Non-periodic tilings with Penrose’s kites and darts

We continue our investigation of the tilings using Haskell with Haskell Diagrams. What is new is the introduction of a planar graph representation. This allows us to define more operations on finite tilings, in particular forcing and composing.

Previously in Diagrams for Penrose Tiles we implemented tools to create and draw finite patches of Penrose kites and darts (such as the samples depicted in figure 1). The code for this and for the new graph representation and tools described here can be found on GitHub https://github.com/chrisreade/PenroseKiteDart.

To describe the tiling operations it is convenient to work with the half-tiles: LD (left dart), RD (right dart), LK (left kite), RK (right kite) using a polymorphic type HalfTile (defined in a module HalfTile)

data HalfTile rep 
 = LD rep | RD rep | LK rep | RK rep   deriving (Show,Eq)

Here rep is a type variable for a representation to be chosen. For drawing purposes, we chose two-dimensional vectors (V2 Double) and called these Pieces.

type Piece = HalfTile (V2 Double)

The vector represents the join edge of the half tile (see figure 2) and thus the scale and orientation are determined (the other tile edges are derived from this when producing a diagram).

Figure 2: The (half-tile) pieces showing join edges (dashed) and origin vertices (red dots)

Finite tilings or patches are then lists of located pieces.

type Patch = [Located Piece]

Both Piece and Patch are made transformable so rotate, and scale can be applied to both and translate can be applied to a Patch. (Translate has no effect on a Piece unless it is located.)

In Diagrams for Penrose Tiles we also discussed the rules for legal tilings and specifically the problem of incorrect tilings which are legal but get stuck so cannot continue to infinity. In order to create correct tilings we implemented the decompose operation on patches.

The vector representation that we use for drawing is not well suited to exploring properties of a patch such as neighbours of pieces. Knowing about neighbouring tiles is important for being able to reason about composition of patches (inverting a decomposition) and to find which pieces are determined (forced) on the boundary of a patch.

However, the polymorphic type HalfTile allows us to introduce our alternative graph representation alongside Pieces.

Tile Graphs

In the module Tgraph.Prelude, we have the new representation which treats half tiles as triangular faces of a planar graph – a TileFace – by specialising HalfTile with a triple of vertices (clockwise starting with the tile origin). For example

LD (1,3,4)       RK (6,4,3)

type Vertex = Int
type TileFace = HalfTile (Vertex,Vertex,Vertex)

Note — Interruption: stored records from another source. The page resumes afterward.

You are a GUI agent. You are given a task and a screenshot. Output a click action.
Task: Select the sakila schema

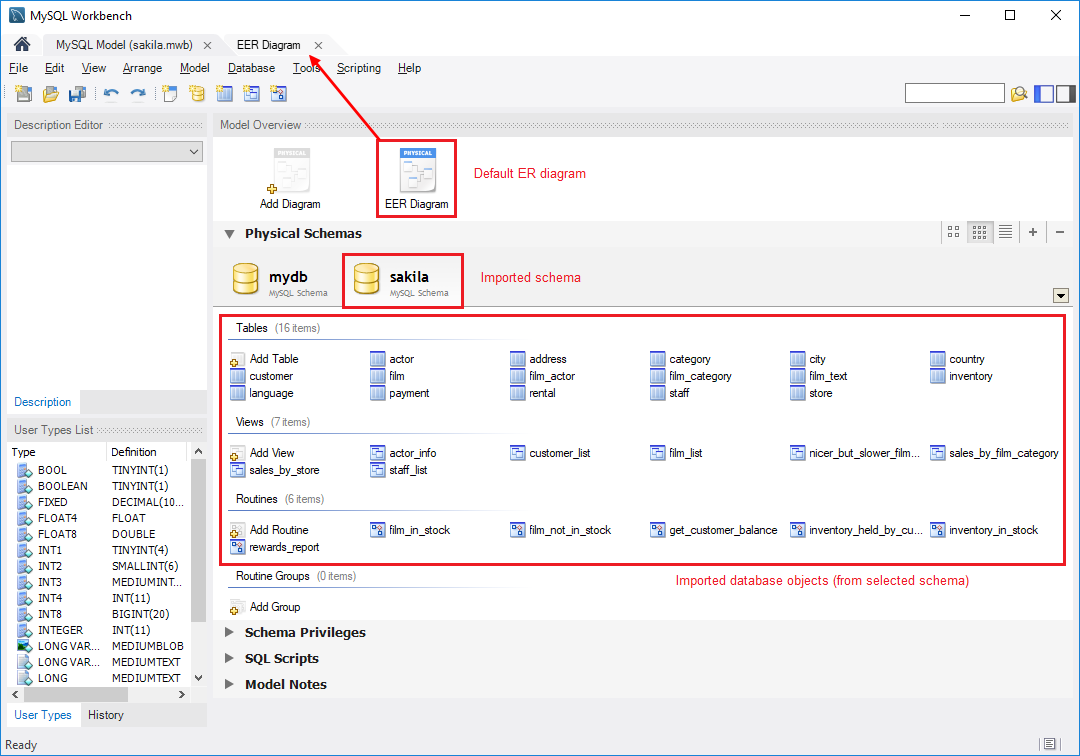(402, 281)
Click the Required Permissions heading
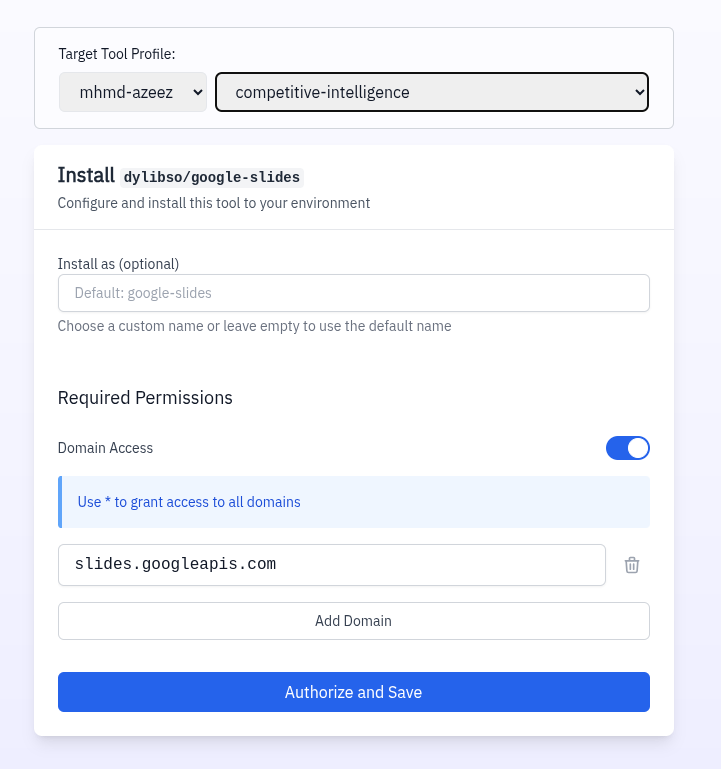 [x=145, y=398]
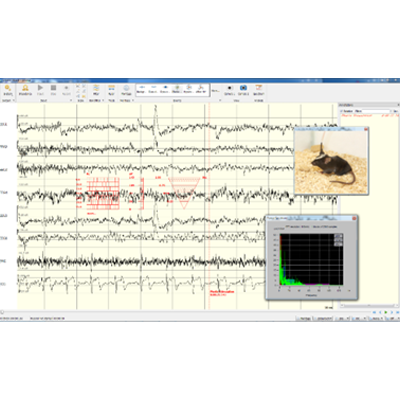The height and width of the screenshot is (400, 400).
Task: Select the green marker icon in events group
Action: click(x=177, y=87)
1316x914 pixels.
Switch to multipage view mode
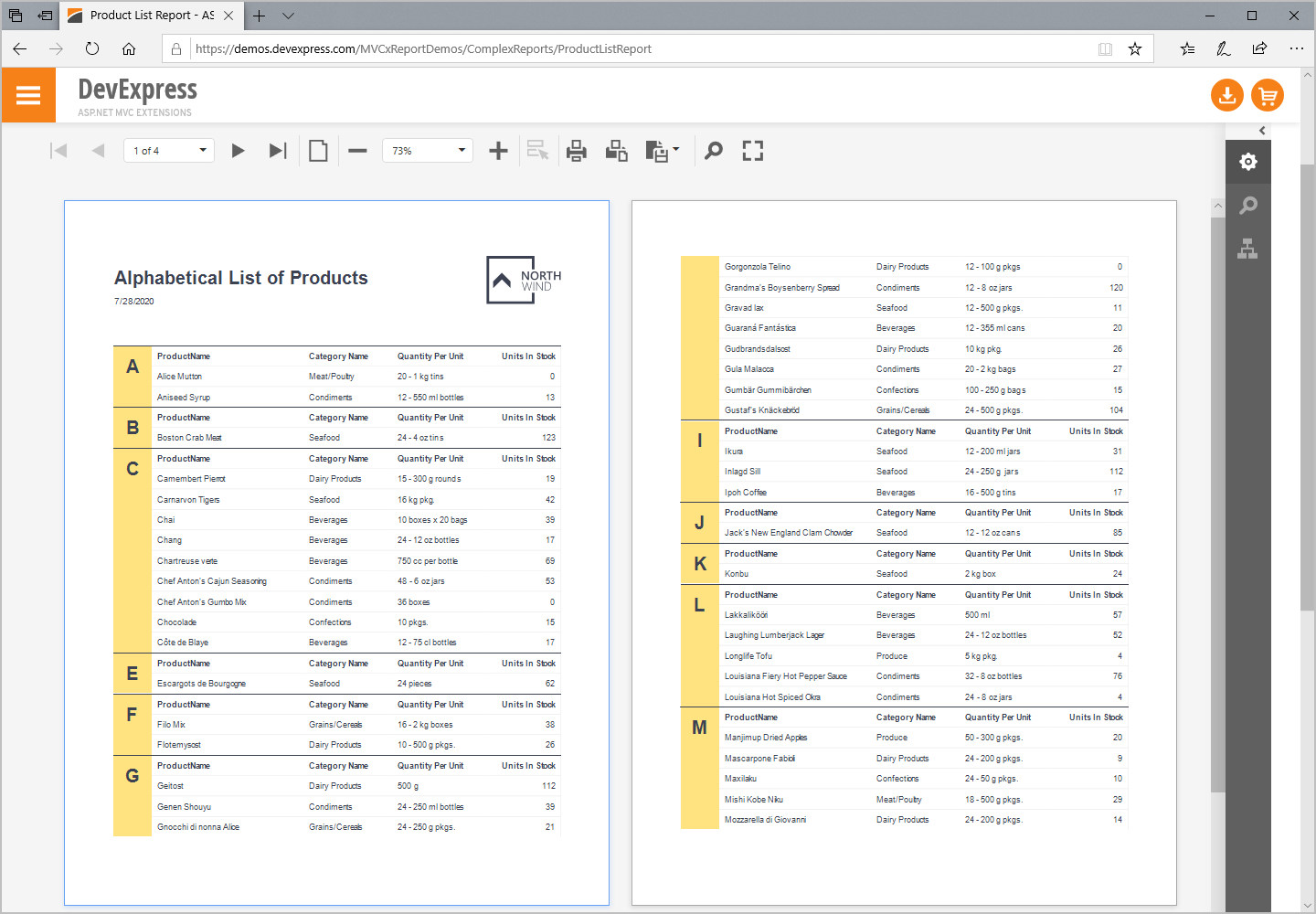(318, 150)
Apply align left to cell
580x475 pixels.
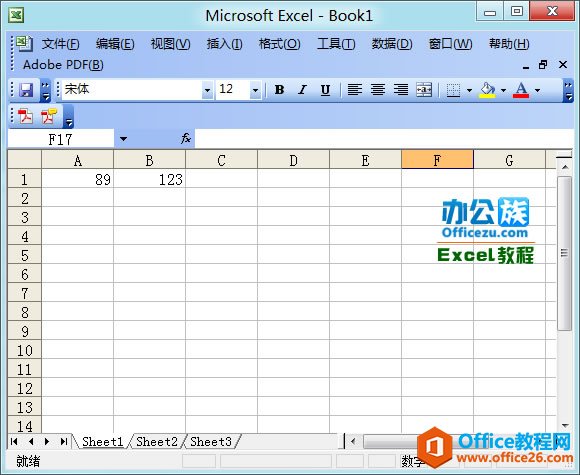pyautogui.click(x=355, y=90)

When we need to refer to particular vertices from a TileFace we use originV (the first vertex – red dot in figure 2), oppV (the vertex at the opposite end of the join edge – dashed edge in figure 2), wingV (the remaining vertex not on the join edge).

originV, oppV, wingV :: TileFace -> Vertex

Tgraphs

The Tile Graphs implementation uses a type Tgraph which has a list of tile faces and a maximum vertex number.

data Tgraph = Tgraph { maxV  :: Vertex
                     , faces :: [TileFace]
                     }  deriving (Show)

For example, fool (short for a fool’s kite) is a Tgraph with 6 faces and 7 vertices, shown in figure 3.

fool = Tgraph { maxV = 7
               , faces = [RD (1,2,3),LD (1,3,4),RK (6,2,5)
                         ,LK (6,3,2),RK (6,4,3),LK (6,7,4)
                         ]
              }

(The fool is also called an ace in the literature)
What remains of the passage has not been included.